Coray M. Colina , Pennsylvania State University
The development of cost-effective technologies for the efficient capture and storage of CO2 can help reduce the emission of greenhouse gases to the atmosphere and improve the efficiency of processes in the petrochemical industry that rely on these separations. The aim of this project was to develop computational procedures for optimizing the structure of polymers for use in adsorption-based separations. Polymers of Intrinsic Microporosity (PIMs) are a novel class of porous polymer with potential applications in gas storage, separation, and purification. PIMs are disordered materials, but the chemistry of the framework is well controlled compared to other microporous amorphous material, such as activated carbons. As a result, they can have some of the advantages associated with disordered materials, while maintaining functional control at a nanometer scale by knowing precisely the structure and chemistry of the monomers. The general structural scheme of PIMs is one of rigid backbone segments connected by non-linear or non-planar sites of contortion, which allows for a wide range of chemistries and resulting materials. At its core, our research has focused on this type of microporous amorphous polymeric materials. We have developed algorithms for PIM-1 like structures and simulated the CO2 adsorption. Additionally, though not originally planed, we evaluated the capabilities of several cubic EoS and the perturbed-chain statistical associating fluid theory (PC-SAFT). VLE, LLE of demanding binary mixtures with supercritical CO2 were evaluated, including aromatics and dichlorobenzoates (alkyl and semi-fluorinated). We have shown that these models can capture many important features of the complex phase behavior of highly asymmetric systems composed of supercritical CO2 and alkyl (nonfluorinated or semi-fluorinated) 2,5-dichlorobenzoates. The PC-SAFT was also used to predict the solvent swelling extent of vitrinite- and inertinite-rich coals. Here, the predicted swelling trends obtained from the PC-SAFT were comparable to experimental swelling results. This approach may be a promising tool for subsequent solvent–coal interaction predictions.

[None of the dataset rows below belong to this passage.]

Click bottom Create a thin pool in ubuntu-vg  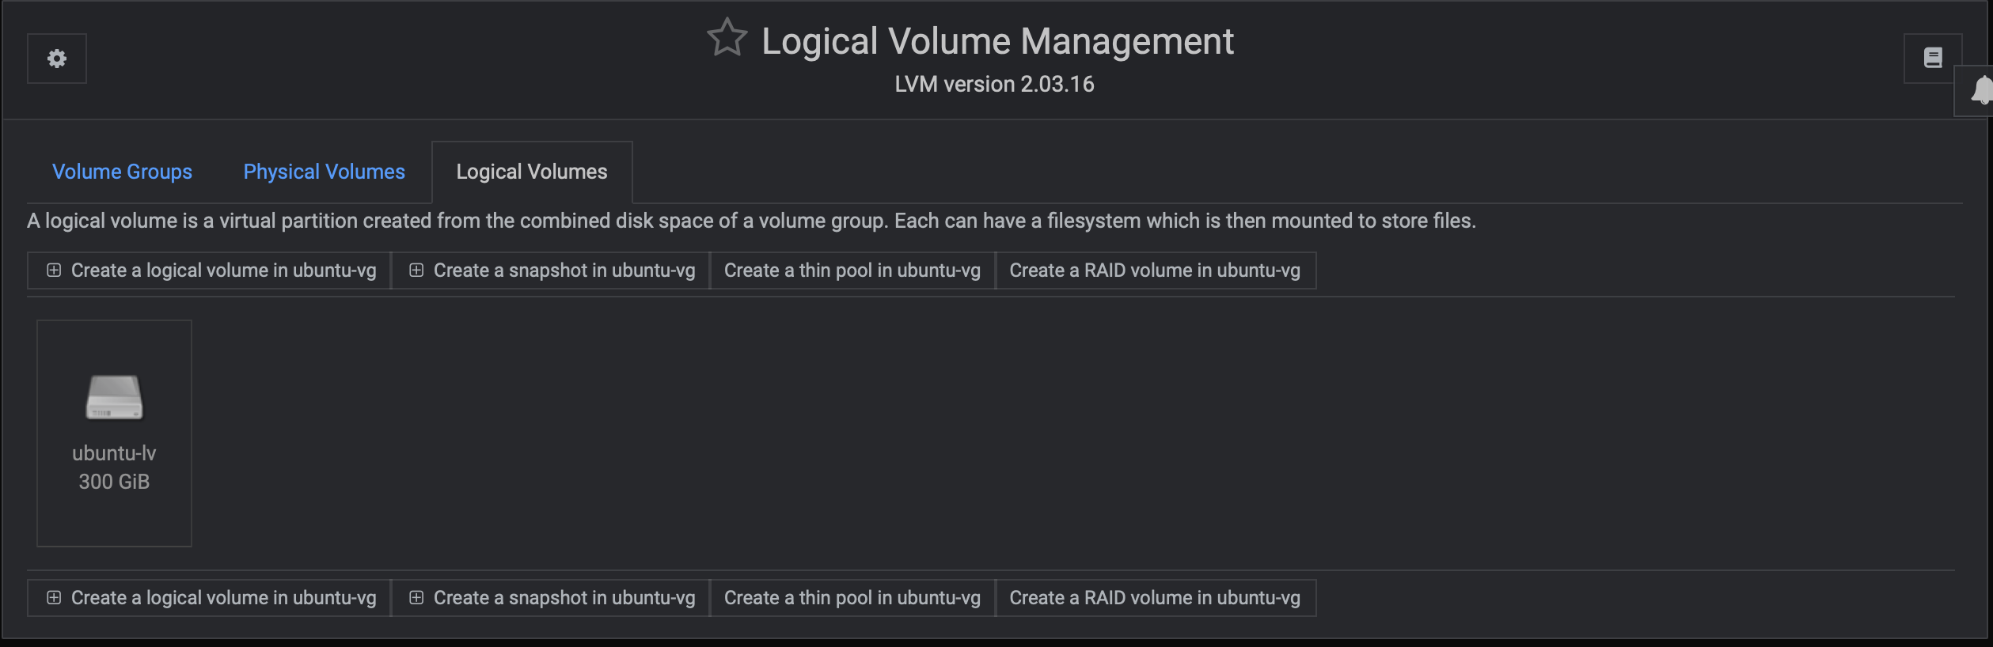852,598
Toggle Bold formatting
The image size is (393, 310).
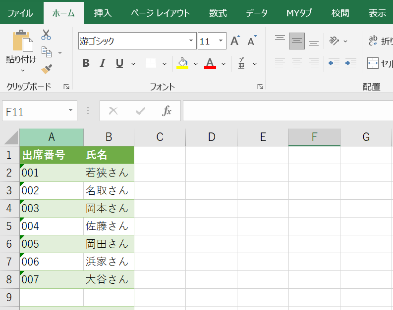[86, 63]
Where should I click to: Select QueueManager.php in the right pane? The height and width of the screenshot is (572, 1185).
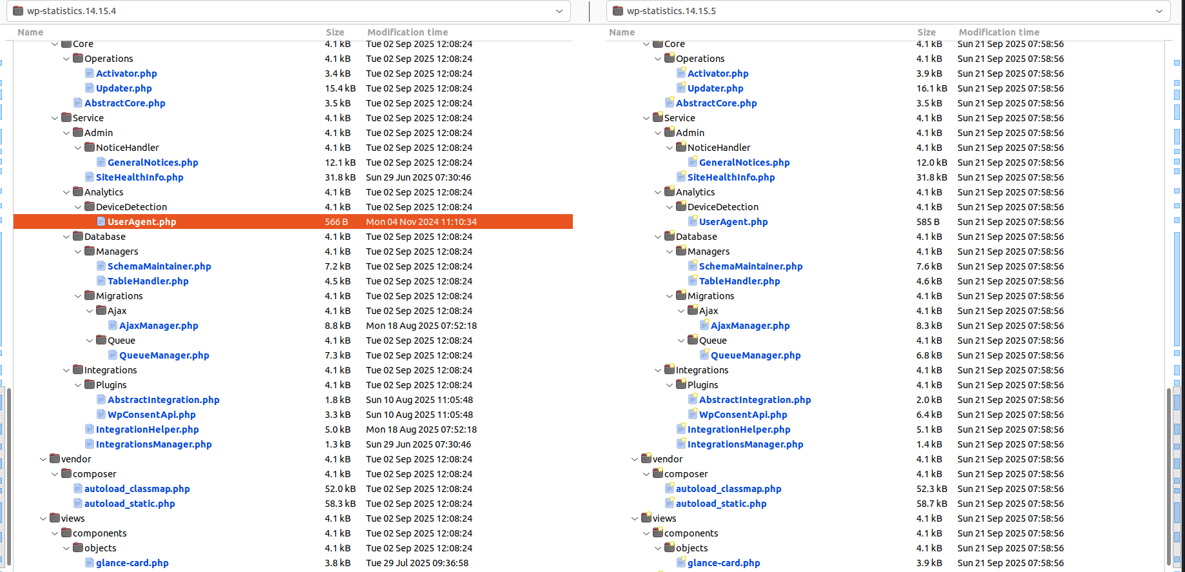point(755,355)
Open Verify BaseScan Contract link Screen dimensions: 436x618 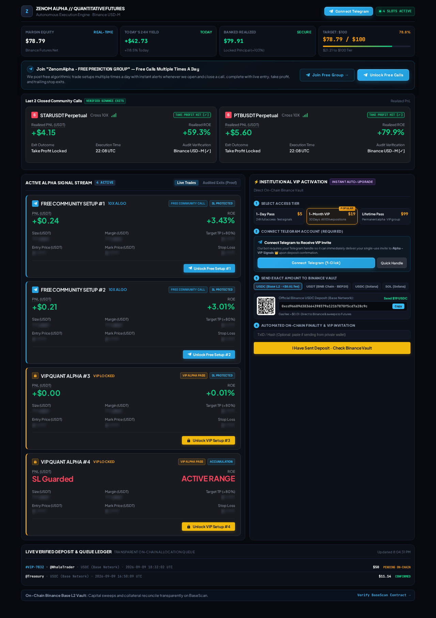(x=384, y=595)
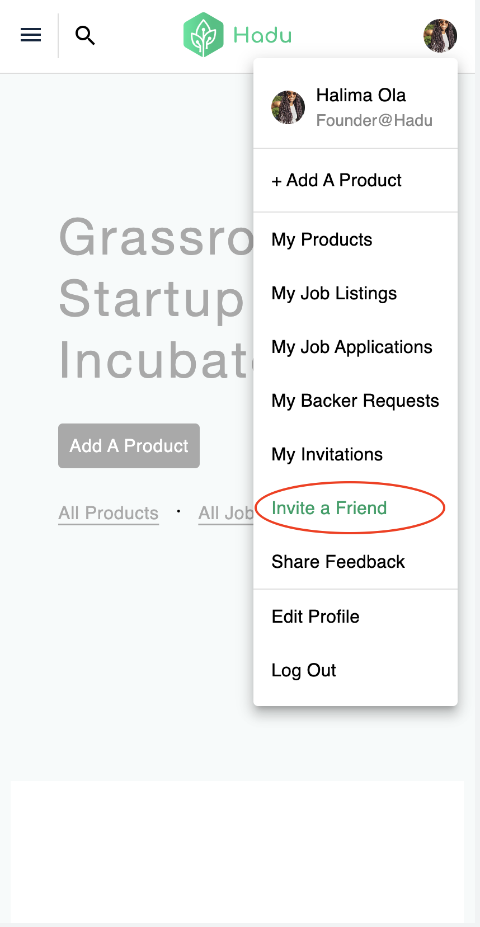View My Backer Requests
The image size is (480, 927).
click(355, 401)
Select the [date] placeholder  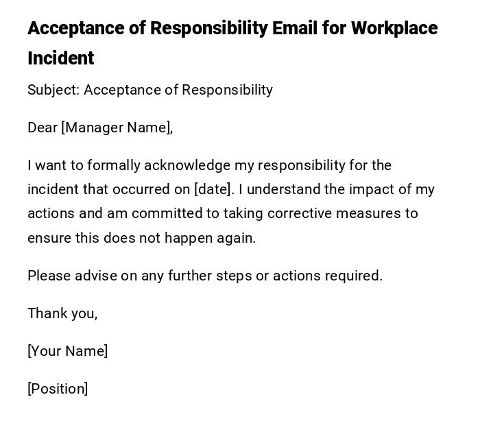(x=213, y=189)
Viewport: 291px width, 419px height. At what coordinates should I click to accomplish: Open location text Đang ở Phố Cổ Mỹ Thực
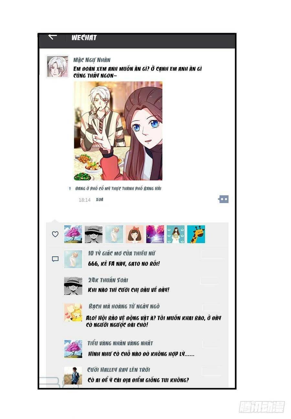(x=118, y=188)
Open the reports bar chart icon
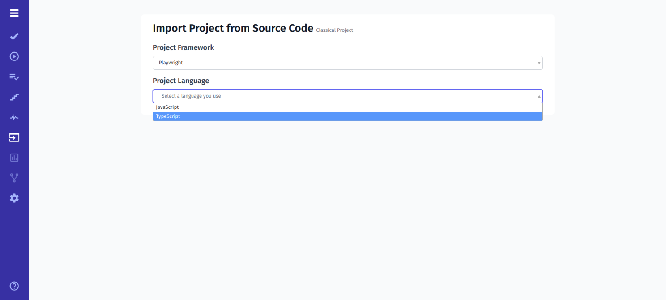 click(13, 158)
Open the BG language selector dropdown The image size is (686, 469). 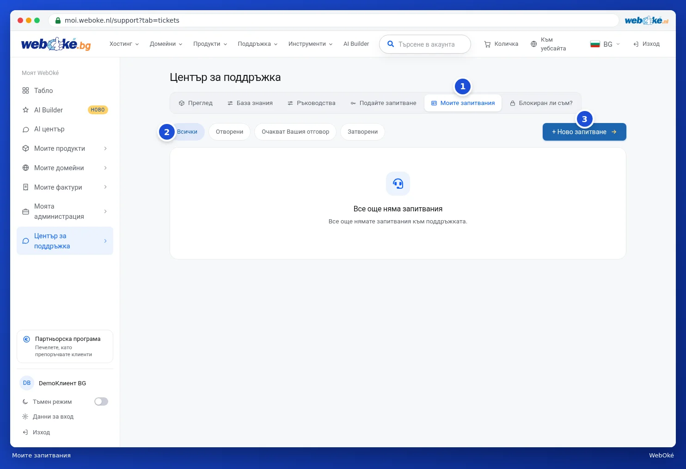pos(605,44)
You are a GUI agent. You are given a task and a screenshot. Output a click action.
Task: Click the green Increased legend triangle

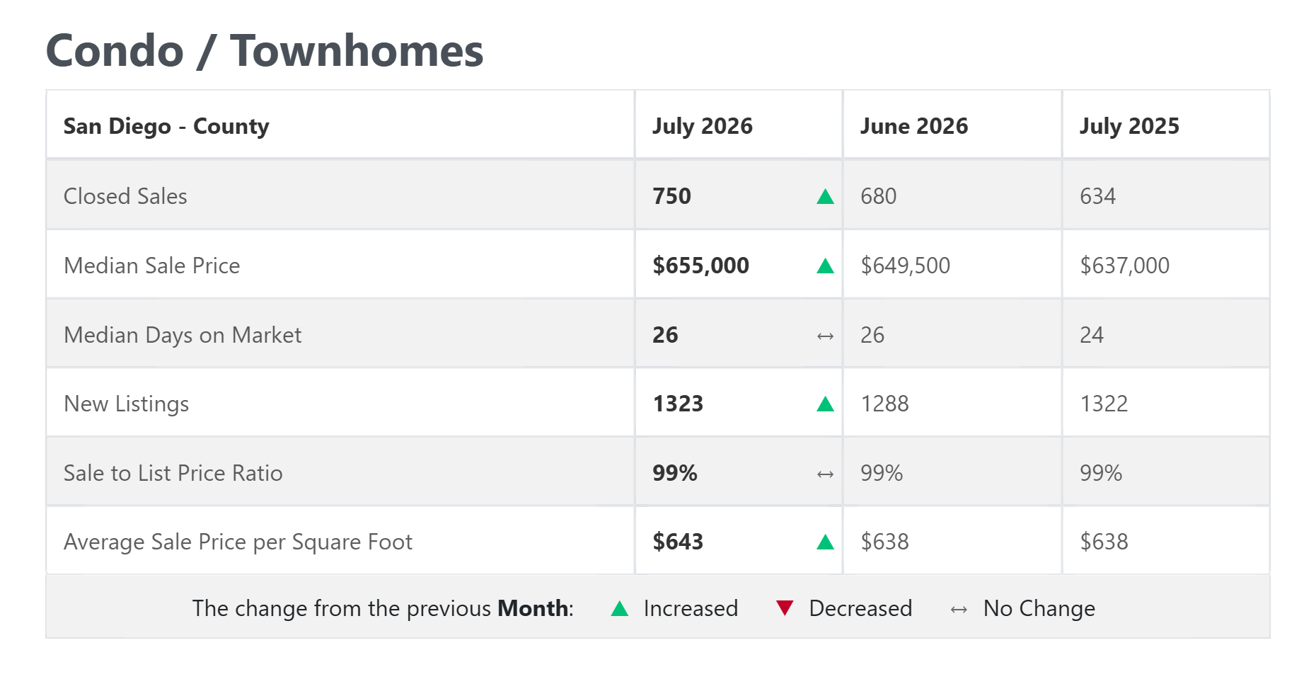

During the first year of this project we concentrated on generating a realistic model of the polymeric structure. Development of realistic models of complex polymeric systems is a challenging task, because efficient packing at high densities requires sophisticated computational methods. As a first approximation we generated the structure of PIM-1 under the assumption that the framework is rigid due to the sequence of connected aromatic rings in a glassy state. A polymer chain was constructed using a biased growth algorithm by adding repeat units one at a time; this is a suitable computational model, although in practice these polymers are not synthesized by chain growth but by a step polymerization of two monomers. While using the United Atom TraPPE force-field for nonbonded interactions, we found it necessary to perform a detailed study of the partial charge distribution in the monomer. This improved the overall force-field performance, especially near the dioxin (or diamine) ring. Even though quantum mechanics calculations are demanding, they were necessary to include in this project for the generation of a truly realistic monomer. This task was not originally planned, and although time consuming, was crucial for the next steps of the structure generation and adsorption experiments. This was the focus of the second year of this project.
During the NCE period we developed a new 21-step molecular dynamics compression and relaxation scheme, which provides a virtual amorphous sample comparable to experimental samples. Additionally we determined adsorption isotherms via grand canonical Monte Carlo (GCMC) simulations, which facilitated the understanding of the morphological and dynamical properties of PIM-1, and PIM-1 like structures. Despite the complexity of PIM-1 the simulation results demonstrate the effectiveness of our model when compared to experimental data. The simulations predict CO2 uptake in qualitatively agreement with experimental results. However, the calculated adsorption capacity over predicts the experimental observed values by a factor of 2.
The results of this project were presented at several national and international conferences (8), as well as published (5) in recognized journals in the field.
Since receiving support from the PRF, Coray Colina was awarded the Corning Faculty Fellowship at Penn State, served as co-Director of the REU in Soft Materials, and become liaison of the Computational Molecular Science and Engineering Forum of the AICHE, and liaison/advisor of the Graduate Women in Science Nu Chapter. Recently, July 2011, she was the plenary speaker for the International Year of Chemistry celebration in Bogota, Colombia. This national event was broadcasted live to 10 different cities in Colombia. Gregory Larsen has earned his PhD in Materials Science and Engineering, and is currently in a postdoctoral position in the Energy & Geo-Environmental Engineering Department at Penn State. Graduate student Kyle Hart entered the group in the summer of 2010, and plans to defend his candidacy in fall of 2011. Mr. Wai Fong Chan is currently a graduate student in Chemical Engineering at Virginia Polynechnic Institute and State University.